The great Southern Presbyterian theologian Robert Lewis Dabney has been mentioned a number of times on this site. It is a very telling indication of our times that such a visionary man is so little known, and usually slandered when mentioned at all. You can find the entire collection of his written works at the Dabney Archive, all of which are well worth reading. However, such a massive undertaking can be a bit overwhelming, and so on Sundays I will post bite-sized excerpts from Dabney’s works, with perhaps a little bit of my own commentary. This will be done in hopes of promoting wider readership for this great man. You can find links to all the previous “Dabney on Sunday” posts at the bottom of this post.
The following excerpt is taken from Dabney’s Systematic Theology, Lecture XXXII, on the fourth commandment.
We will now proceed, in the second place, to consider the passages of the New Testament from which the abrogation of the Sabbath obligations has been argued, together with some considerations growing out of them. . . .

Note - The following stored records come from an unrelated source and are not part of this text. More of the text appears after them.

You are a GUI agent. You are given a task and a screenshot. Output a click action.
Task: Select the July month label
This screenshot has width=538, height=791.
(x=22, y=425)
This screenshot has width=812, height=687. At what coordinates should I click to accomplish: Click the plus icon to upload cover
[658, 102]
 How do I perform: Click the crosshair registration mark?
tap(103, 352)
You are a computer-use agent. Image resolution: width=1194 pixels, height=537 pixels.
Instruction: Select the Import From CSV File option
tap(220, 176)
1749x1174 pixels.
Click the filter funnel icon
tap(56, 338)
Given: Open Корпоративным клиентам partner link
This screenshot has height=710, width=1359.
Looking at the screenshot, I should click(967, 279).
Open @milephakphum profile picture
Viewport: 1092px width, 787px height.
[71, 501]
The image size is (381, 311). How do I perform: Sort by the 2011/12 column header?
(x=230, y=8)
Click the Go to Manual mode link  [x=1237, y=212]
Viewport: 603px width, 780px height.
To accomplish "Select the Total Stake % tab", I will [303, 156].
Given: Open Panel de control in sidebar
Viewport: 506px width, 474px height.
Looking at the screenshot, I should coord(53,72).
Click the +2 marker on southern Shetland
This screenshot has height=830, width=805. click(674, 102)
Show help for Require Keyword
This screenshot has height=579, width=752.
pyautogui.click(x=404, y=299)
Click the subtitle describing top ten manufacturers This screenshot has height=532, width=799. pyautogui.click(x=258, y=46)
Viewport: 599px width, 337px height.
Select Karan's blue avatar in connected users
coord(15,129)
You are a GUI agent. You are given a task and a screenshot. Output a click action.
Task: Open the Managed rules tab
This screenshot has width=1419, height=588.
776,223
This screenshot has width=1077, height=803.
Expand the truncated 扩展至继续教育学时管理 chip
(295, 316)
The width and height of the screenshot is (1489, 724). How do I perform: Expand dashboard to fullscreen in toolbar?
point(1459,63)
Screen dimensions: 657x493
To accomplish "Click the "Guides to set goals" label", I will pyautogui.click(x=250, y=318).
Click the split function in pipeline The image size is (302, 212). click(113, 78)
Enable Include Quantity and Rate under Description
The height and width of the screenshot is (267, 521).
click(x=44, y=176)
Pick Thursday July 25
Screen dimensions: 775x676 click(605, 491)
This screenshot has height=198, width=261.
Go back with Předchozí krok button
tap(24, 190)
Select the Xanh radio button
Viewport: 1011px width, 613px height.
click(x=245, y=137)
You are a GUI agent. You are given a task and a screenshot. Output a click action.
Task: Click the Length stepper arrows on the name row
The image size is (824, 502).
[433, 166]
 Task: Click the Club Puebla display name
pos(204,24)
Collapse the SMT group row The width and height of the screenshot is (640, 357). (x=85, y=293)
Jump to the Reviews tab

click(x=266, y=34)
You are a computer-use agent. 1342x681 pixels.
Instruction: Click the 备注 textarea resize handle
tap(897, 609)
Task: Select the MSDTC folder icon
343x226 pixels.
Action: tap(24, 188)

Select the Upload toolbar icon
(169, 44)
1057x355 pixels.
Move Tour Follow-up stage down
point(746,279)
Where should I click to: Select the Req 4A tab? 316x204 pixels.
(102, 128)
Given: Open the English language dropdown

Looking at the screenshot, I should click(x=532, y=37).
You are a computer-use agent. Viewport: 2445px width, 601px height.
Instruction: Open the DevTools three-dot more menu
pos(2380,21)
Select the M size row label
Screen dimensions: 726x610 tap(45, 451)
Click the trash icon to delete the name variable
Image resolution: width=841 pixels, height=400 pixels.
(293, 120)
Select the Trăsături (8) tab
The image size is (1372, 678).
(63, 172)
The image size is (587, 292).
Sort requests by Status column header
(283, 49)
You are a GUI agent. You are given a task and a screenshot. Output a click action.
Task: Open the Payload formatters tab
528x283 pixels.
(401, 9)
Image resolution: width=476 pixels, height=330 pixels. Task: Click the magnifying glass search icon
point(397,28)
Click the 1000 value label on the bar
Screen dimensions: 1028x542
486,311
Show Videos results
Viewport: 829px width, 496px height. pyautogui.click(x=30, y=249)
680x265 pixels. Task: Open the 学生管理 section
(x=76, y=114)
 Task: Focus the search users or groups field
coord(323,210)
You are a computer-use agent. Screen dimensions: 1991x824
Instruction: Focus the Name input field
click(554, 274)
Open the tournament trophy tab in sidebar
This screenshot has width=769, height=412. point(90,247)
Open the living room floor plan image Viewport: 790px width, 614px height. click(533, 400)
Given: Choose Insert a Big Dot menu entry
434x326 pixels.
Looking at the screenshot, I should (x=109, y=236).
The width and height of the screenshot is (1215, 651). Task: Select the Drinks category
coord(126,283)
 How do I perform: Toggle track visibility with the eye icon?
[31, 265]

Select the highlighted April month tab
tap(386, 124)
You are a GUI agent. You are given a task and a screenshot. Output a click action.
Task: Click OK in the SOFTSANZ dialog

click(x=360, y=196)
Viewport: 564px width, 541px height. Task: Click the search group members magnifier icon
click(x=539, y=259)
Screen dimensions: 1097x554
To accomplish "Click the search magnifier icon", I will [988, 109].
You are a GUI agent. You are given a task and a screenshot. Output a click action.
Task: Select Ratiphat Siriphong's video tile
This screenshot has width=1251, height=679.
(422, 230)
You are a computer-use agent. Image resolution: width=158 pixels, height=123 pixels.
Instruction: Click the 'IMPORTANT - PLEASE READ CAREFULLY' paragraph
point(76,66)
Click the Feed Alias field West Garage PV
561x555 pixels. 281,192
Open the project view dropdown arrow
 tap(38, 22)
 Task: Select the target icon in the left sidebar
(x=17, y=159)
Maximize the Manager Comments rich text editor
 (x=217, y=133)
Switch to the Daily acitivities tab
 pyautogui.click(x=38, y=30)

The first passage is that contained, with some variation, in Matt. xii: 1-8; Mark ii: 23-28; Luke vi: I-5. The reader, on examining these places in connection, and supplying from the second or third evangelist what is omitted by the first, will find that our Lord advances five ideas distinguishable from each other. His hungry and wearied disciples, passing with Him through the fields of ripe corn, had availed themselves of the permission of Deut. xxiii: 25, to pluck, rub out, and eat some grains of wheat, as a slight refreshment. The Pharisees seize the occasion to cavil that He had thus permitted them to break the Sabbath law, by engaging in the preparation of their food in sacred time; objecting thus against the trivial task of rubbing out, and winnowing from the chaff a few heads of wheat as they walked along. Our Saviour defends them and himself by saying, in the first place, that the necessity created by their hunger justified the departure from the letter of the law, as did David’s necessity, when, fleeing for his life, he employed the shew-bread (and innocently) to relieve his hunger; second, that the example of the priests, who performed necessary manual labour without blame about the temple on the Sabbath, justified what His disciples had done; third, that God preferred the compliance with the spirit of His law, which enjoins humanity and mercy, over a mere compliance with its outward rites; for, in the fourth place God’s design in instituting the Sabbath had been purely a humane one, seeing He had intended it, not as a burdensome ceremonial to gall the necks of men to no benevolent purpose, but as a means of promoting the true welfare of the human race; and last, that He Himself, as the Messiah, was the Divine and Supreme authority in maintaining the Sabbath law, as well as all others—so that it was enough for Him to pronounce that His disciples had made no infraction of it.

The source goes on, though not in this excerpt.